[Stored records]
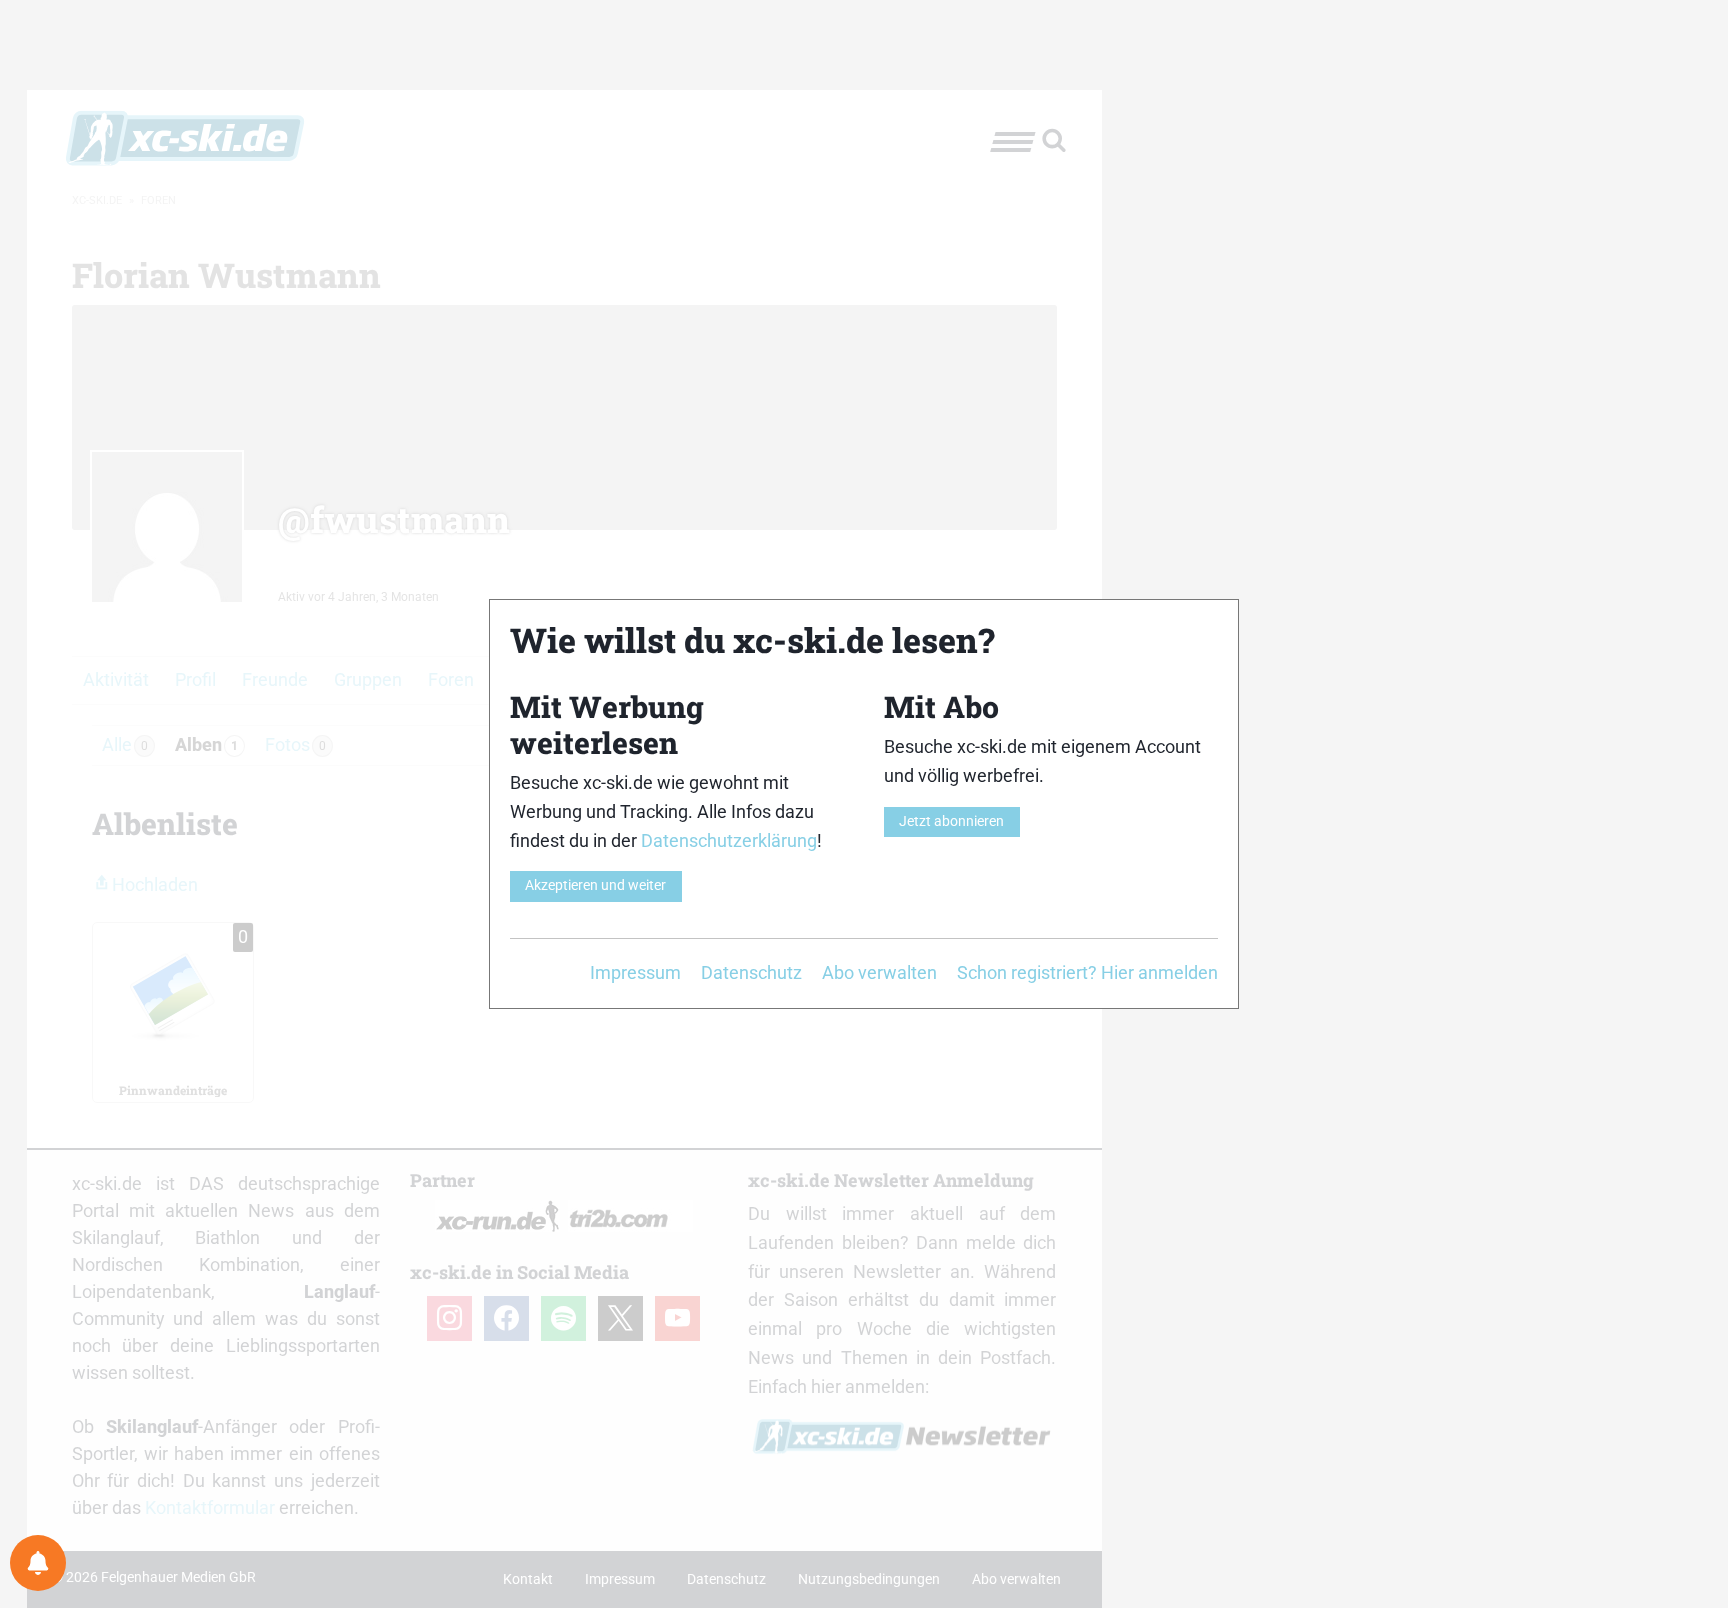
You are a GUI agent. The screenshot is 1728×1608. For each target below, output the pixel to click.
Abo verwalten (879, 972)
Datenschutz (751, 972)
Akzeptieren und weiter (595, 885)
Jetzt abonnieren (951, 821)
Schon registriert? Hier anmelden (1087, 972)
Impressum (635, 972)
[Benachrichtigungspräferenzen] (38, 1563)
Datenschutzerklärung (729, 840)
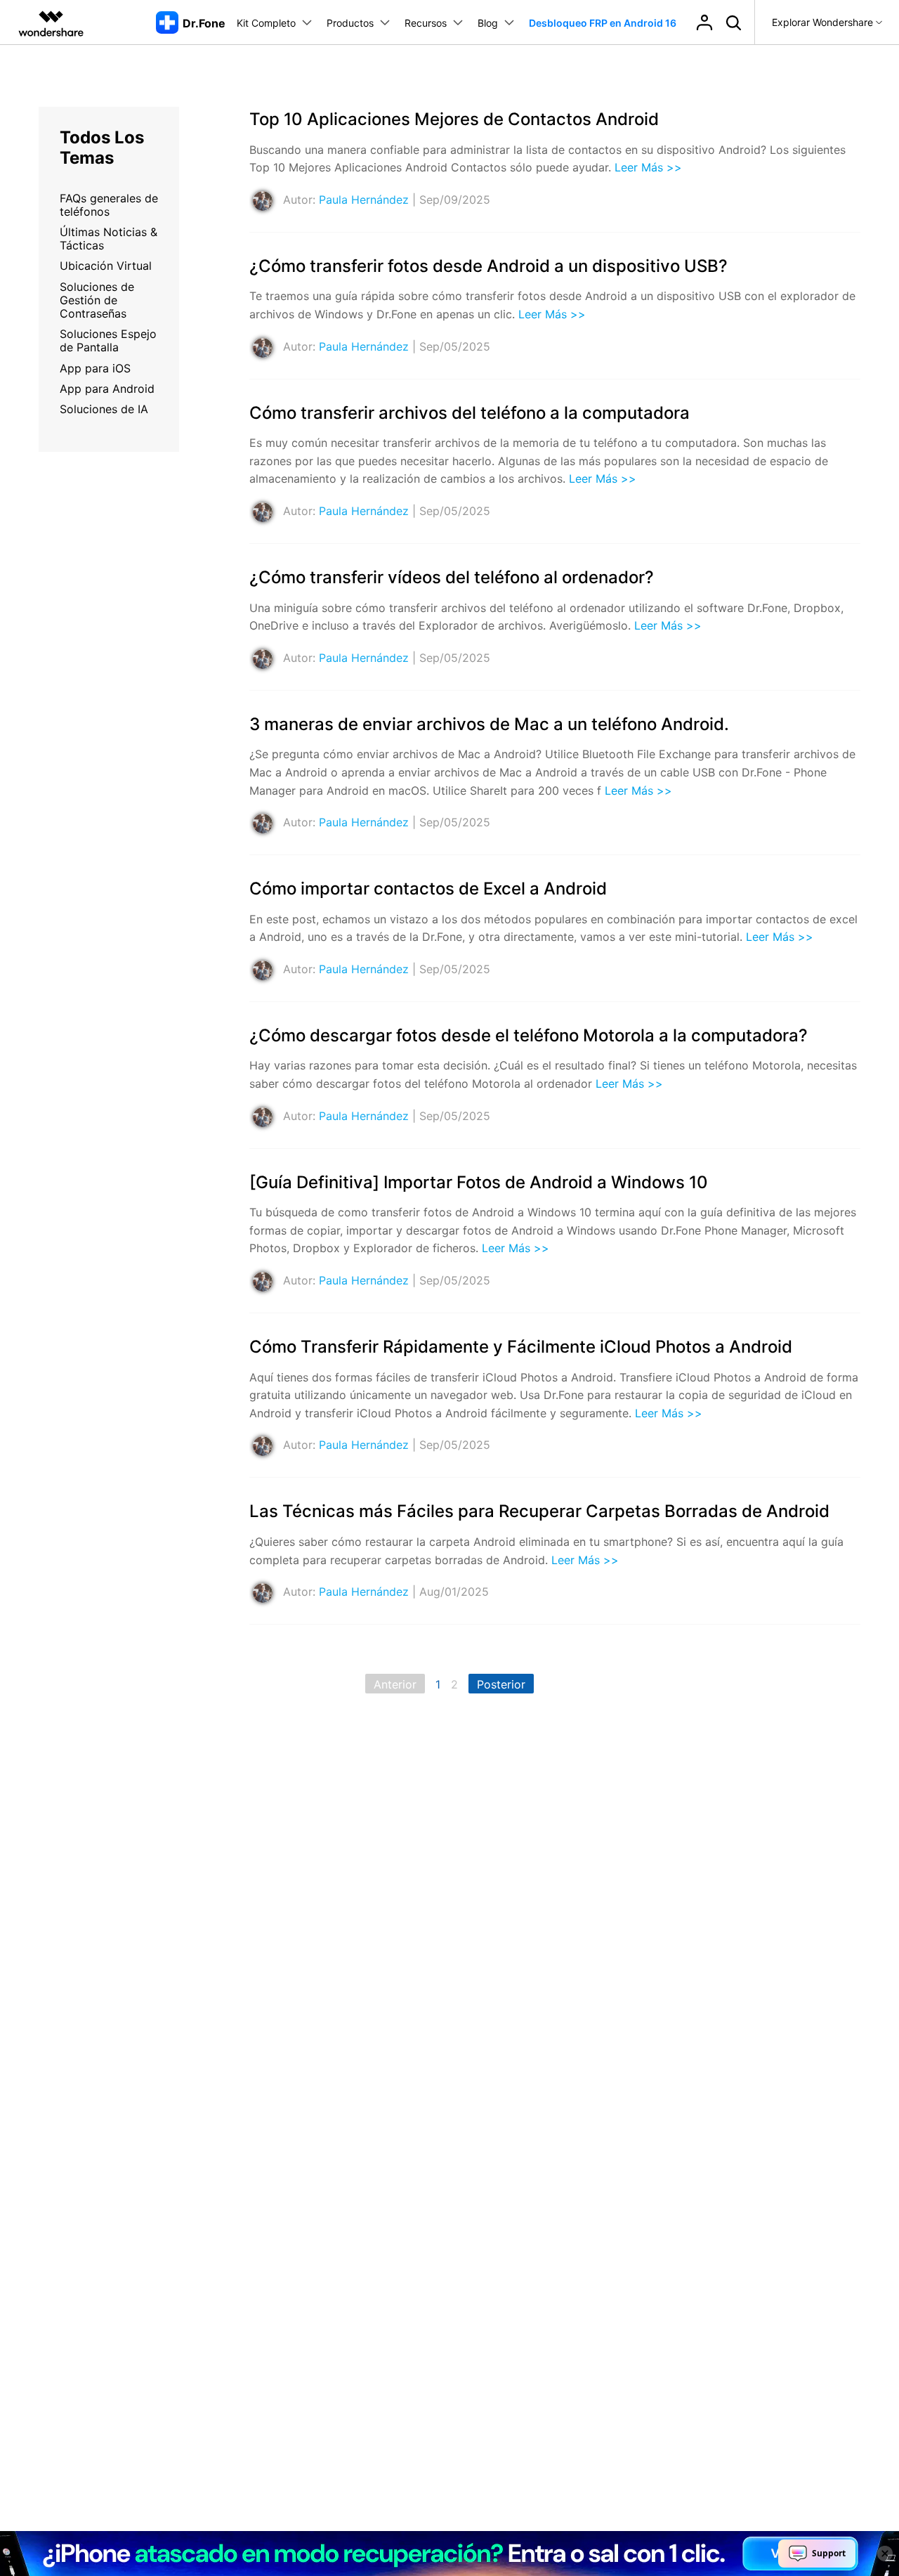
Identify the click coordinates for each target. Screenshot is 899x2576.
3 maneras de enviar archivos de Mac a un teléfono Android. (489, 724)
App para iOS (95, 368)
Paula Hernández (364, 200)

### Exercise aim
Only the lines that contain the string "each" are to be copied from the records.

### Your response
You are a GUI agent. The screenshot is 1728×1608. For each target below, output the pixel to click.
Identify the click coordinates for each target. Screenshot is 899x2576.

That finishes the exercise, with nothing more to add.